Saved data entries:

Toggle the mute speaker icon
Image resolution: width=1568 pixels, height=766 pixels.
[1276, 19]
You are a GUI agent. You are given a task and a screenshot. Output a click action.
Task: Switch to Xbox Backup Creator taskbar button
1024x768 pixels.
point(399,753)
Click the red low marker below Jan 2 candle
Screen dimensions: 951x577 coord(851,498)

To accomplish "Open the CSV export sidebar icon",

==

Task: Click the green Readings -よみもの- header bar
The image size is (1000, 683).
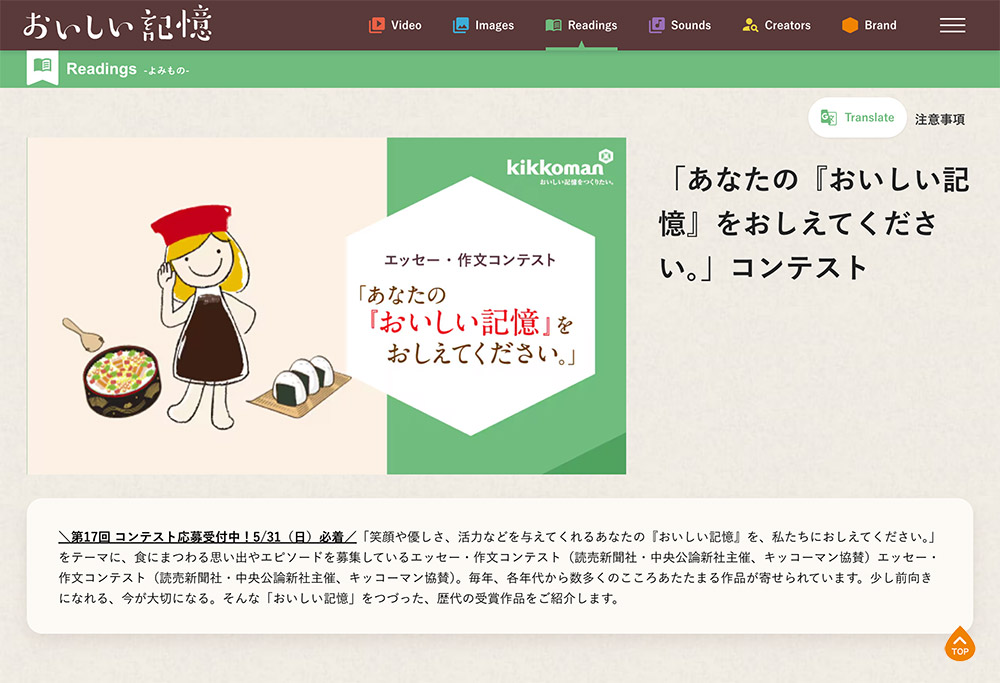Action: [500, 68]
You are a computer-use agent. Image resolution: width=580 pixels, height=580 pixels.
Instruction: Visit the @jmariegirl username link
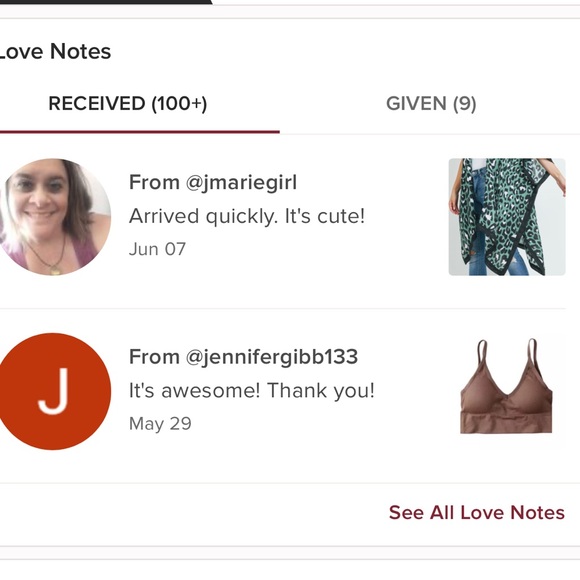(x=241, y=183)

Work order:
Look through the entries and copy every line in which the string "agent" appears.

Response:
You are a GUI agent. You are given a task and a screenshot. Output a click action.
You are a computer-use agent. Image resolution: width=580 pixels, height=580 pixels.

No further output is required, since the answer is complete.